• **Work instructions**
Write out all the data again, exactly as it stands.

***** Information shown

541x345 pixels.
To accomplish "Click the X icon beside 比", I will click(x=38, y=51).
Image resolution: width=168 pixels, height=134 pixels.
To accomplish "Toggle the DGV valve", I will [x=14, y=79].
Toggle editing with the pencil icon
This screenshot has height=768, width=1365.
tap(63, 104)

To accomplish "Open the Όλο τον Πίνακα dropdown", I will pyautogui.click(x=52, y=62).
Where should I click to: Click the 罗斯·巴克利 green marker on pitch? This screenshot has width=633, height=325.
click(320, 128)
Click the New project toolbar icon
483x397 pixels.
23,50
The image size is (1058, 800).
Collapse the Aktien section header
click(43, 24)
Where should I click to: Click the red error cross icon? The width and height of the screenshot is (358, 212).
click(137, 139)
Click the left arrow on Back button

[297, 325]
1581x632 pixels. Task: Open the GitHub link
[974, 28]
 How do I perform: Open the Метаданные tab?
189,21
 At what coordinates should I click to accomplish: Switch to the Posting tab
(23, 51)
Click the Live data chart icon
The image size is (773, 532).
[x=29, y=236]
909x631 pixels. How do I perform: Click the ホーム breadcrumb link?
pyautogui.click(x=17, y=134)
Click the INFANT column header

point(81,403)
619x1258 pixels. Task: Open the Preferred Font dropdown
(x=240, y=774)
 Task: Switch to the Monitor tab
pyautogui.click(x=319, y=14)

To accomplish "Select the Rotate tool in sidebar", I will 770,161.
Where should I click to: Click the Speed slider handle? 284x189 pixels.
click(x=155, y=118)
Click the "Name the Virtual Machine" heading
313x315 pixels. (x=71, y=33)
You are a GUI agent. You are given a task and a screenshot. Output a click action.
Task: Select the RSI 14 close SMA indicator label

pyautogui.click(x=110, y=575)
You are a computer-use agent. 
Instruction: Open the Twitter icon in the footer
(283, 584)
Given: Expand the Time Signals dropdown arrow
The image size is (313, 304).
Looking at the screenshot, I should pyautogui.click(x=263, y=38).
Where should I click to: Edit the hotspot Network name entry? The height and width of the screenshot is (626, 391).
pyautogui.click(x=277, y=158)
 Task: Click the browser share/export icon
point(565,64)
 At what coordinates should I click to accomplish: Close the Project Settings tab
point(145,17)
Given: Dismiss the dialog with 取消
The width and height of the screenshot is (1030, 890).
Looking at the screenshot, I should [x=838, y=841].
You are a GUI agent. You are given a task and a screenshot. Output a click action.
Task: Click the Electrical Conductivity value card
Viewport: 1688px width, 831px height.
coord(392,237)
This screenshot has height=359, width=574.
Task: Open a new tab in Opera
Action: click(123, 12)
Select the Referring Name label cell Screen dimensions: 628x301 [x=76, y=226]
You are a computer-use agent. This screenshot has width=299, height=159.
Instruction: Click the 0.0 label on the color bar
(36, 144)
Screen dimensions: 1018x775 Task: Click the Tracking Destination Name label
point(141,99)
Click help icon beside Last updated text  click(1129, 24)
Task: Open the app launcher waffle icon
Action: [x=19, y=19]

**********

• **Exercise result**
541x345 pixels.
To accomplish "Click the X icon beside 比", I will click(x=38, y=51).
Image resolution: width=168 pixels, height=134 pixels.
To accomplish "Toggle the DGV valve", I will [x=14, y=79].
Toggle editing with the pencil icon
This screenshot has height=768, width=1365.
tap(63, 104)

To accomplish "Open the Όλο τον Πίνακα dropdown", I will pyautogui.click(x=52, y=62).
Where should I click to: Click the 罗斯·巴克利 green marker on pitch? This screenshot has width=633, height=325.
click(320, 128)
Click the New project toolbar icon
483x397 pixels.
23,50
The image size is (1058, 800).
Collapse the Aktien section header
click(43, 24)
Where should I click to: Click the red error cross icon? The width and height of the screenshot is (358, 212).
click(137, 139)
Click the left arrow on Back button

[297, 325]
1581x632 pixels. Task: Open the GitHub link
[974, 28]
 How do I perform: Open the Метаданные tab?
189,21
 At what coordinates should I click to accomplish: Switch to the Posting tab
(23, 51)
Click the Live data chart icon
The image size is (773, 532).
[x=29, y=236]
909x631 pixels. How do I perform: Click the ホーム breadcrumb link?
pyautogui.click(x=17, y=134)
Click the INFANT column header

point(81,403)
619x1258 pixels. Task: Open the Preferred Font dropdown
(x=240, y=774)
 Task: Switch to the Monitor tab
pyautogui.click(x=319, y=14)

To accomplish "Select the Rotate tool in sidebar", I will 770,161.
Where should I click to: Click the Speed slider handle? 284x189 pixels.
click(x=155, y=118)
Click the "Name the Virtual Machine" heading
313x315 pixels. (x=71, y=33)
You are a GUI agent. You are given a task and a screenshot. Output a click action.
Task: Select the RSI 14 close SMA indicator label

pyautogui.click(x=110, y=575)
You are a computer-use agent. 
Instruction: Open the Twitter icon in the footer
(283, 584)
Given: Expand the Time Signals dropdown arrow
The image size is (313, 304).
Looking at the screenshot, I should pyautogui.click(x=263, y=38).
Where should I click to: Edit the hotspot Network name entry? The height and width of the screenshot is (626, 391).
pyautogui.click(x=277, y=158)
 Task: Click the browser share/export icon
point(565,64)
 At what coordinates should I click to accomplish: Close the Project Settings tab
point(145,17)
Given: Dismiss the dialog with 取消
The width and height of the screenshot is (1030, 890).
Looking at the screenshot, I should [x=838, y=841].
You are a GUI agent. You are given a task and a screenshot. Output a click action.
Task: Click the Electrical Conductivity value card
Viewport: 1688px width, 831px height.
coord(392,237)
This screenshot has height=359, width=574.
Task: Open a new tab in Opera
Action: click(123, 12)
Select the Referring Name label cell Screen dimensions: 628x301 [x=76, y=226]
You are a computer-use agent. This screenshot has width=299, height=159.
Instruction: Click the 0.0 label on the color bar
(36, 144)
Screen dimensions: 1018x775 Task: Click the Tracking Destination Name label
point(141,99)
Click help icon beside Last updated text  click(1129, 24)
Task: Open the app launcher waffle icon
Action: [x=19, y=19]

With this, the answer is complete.